====== TEXTE FOURNI

Les mouvements féministes

Les mouvements féministes, tels qu’ils sont connus aujourd’hui avec leurs structures, leurs statuts, leurs langages et leurs modes d’action, sont apparus en Afrique subsaharienne après les indépendances (Sow 2012). Par « mouvements féministes », nous entendons toutes les pratiques et les organisations qui permettent aux femmes de participer à l’action politique organisée (Lamoureux 1992). Ces mouvements revêtent une double dimension de socialisation : d’une part, une socialisation individuelle selon laquelle les femmes sortent de l’isolement familial ou privé en pénétrant de façon jubilatoire dans l’espace public; d’autre part, une socialisation au sens de la création de nouvelles formes de liens sociaux, soit une solidarité entre femmes (sororité) qui prétend inventer de nouvelles formes d’expression (Zaidman 2007).

Le féminisme africain

Le féminisme, pour parler simplement, est un mouvement politique et intellectuel international pour confronter la subordination de femmes. Il a de nombreuses racines et trajectoires, dont certaines sont indiscutablement transnationales, en ce sens qu’elles révèlent les rapports entre les manifestations locales et mondiales de la subordination actuelle.

Mama 2002 : 2

Le préambule de la Charte des principes féministes pour les féministes d’Afrique, justifie la pertinence du féminisme africain en ces termes : « Nous réclamons le droit et l’espace d’être des féministes africaines » (African Women’s Development Fund 2007 : 7) et de lutter contre la subordination des femmes. Nier le sexisme de nos cultures, les différences de statut de même que les inégalités entre hommes et femmes, aggravées par toutes les mutations politiques et économiques, culturelles et religieuses, passées et présentes, constitue une préoccupation majeure de développement (Sow 2012). La nécessité du féminisme africain se fonde aussi sur l’exclusion des expériences des Africaines des mouvements féministes occidentaux, qui occultent très souvent leurs problèmes, leurs réalités et leurs conditions de vie. Pourtant, lorsqu’on analyse les réalités africaines sur la base des revendications occidentales, on note des distorsions, des incohérences linguistiques et souvent une incompréhension totale, car les catégories sociales et les institutions ne sont pas comparables (Oyewùmí 2002 : 6-7). Le féminisme africain permet d’éviter ces écueils. Il peut donc être défini comme un ensemble de courants féministes établis par des Africaines, qui prennent précisément en considération la condition et les besoins des Africaines résidant sur le continent africain. Cependant, le féminisme africain reste dépendant de l’aide financière des pays occidentaux et de l’idéologie des mouvements féministes du Nord. Dès lors, les programmes et les stratégies d’actions mises en oeuvre sur le terrain par les mouvements féministes africains subissent l’influence de ceux du Nord. Ce manque d’autonomie nécessite une décolonisation du féminisme africain.

============
====== ENREGISTREMENTS CONSERVÉS

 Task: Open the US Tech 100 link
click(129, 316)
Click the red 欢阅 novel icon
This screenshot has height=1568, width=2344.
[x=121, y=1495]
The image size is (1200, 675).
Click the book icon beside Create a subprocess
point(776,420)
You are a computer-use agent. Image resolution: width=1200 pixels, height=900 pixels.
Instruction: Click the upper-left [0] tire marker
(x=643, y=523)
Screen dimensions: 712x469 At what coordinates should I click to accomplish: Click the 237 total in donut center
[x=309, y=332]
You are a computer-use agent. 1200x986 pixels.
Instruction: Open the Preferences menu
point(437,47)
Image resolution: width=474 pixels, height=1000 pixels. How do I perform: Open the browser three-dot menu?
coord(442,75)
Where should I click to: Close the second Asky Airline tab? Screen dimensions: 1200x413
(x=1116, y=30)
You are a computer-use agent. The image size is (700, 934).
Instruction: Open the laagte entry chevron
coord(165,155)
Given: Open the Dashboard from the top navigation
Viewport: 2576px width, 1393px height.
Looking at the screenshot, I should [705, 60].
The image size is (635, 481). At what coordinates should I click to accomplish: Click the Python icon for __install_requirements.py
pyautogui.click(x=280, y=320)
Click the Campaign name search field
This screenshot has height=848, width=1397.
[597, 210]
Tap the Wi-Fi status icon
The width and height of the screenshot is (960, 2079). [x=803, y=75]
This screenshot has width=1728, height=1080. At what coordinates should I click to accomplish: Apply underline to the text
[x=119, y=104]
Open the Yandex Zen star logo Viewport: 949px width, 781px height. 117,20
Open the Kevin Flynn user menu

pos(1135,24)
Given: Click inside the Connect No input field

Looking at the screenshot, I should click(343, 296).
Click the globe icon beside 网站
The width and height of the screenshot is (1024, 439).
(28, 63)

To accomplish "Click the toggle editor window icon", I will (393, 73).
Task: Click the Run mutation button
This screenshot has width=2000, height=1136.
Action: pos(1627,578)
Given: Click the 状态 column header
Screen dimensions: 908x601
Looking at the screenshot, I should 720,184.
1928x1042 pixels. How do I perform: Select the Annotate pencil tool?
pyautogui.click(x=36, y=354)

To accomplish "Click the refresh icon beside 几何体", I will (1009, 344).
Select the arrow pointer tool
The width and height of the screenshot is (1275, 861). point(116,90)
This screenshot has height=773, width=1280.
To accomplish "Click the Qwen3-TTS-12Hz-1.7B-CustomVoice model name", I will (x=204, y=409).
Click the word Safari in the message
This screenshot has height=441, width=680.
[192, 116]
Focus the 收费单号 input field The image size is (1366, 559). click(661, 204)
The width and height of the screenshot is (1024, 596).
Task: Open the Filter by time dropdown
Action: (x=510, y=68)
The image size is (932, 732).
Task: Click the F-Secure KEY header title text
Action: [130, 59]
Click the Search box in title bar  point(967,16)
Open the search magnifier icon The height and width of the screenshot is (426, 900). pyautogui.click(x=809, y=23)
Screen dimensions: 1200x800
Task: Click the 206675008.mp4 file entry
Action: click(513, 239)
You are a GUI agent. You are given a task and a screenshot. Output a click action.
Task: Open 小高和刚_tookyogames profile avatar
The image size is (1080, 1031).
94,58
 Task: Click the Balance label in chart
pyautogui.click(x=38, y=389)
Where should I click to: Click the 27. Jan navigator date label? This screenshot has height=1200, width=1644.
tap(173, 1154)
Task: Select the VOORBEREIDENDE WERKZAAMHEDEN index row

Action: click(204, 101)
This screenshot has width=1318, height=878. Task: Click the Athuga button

============

→ **ÉNONCÉ DE LA TÂCHE**
Reproduisez le texte sur les mouvements féministes en commençant à « Les mouvements féministes, tels » et en terminant à « d’expression (Zaidman 2007). », et substituez « enthousiaste » à « jubilatoire ». Les enregistrements n'interviennent en rien ici.

→ **RÉPONSE À LA TÂCHE**
Les mouvements féministes, tels qu’ils sont connus aujourd’hui avec leurs structures, leurs statuts, leurs langages et leurs modes d’action, sont apparus en Afrique subsaharienne après les indépendances (Sow 2012). Par « mouvements féministes », nous entendons toutes les pratiques et les organisations qui permettent aux femmes de participer à l’action politique organisée (Lamoureux 1992). Ces mouvements revêtent une double dimension de socialisation : d’une part, une socialisation individuelle selon laquelle les femmes sortent de l’isolement familial ou privé en pénétrant de façon enthousiaste dans l’espace public; d’autre part, une socialisation au sens de la création de nouvelles formes de liens sociaux, soit une solidarité entre femmes (sororité) qui prétend inventer de nouvelles formes d’expression (Zaidman 2007).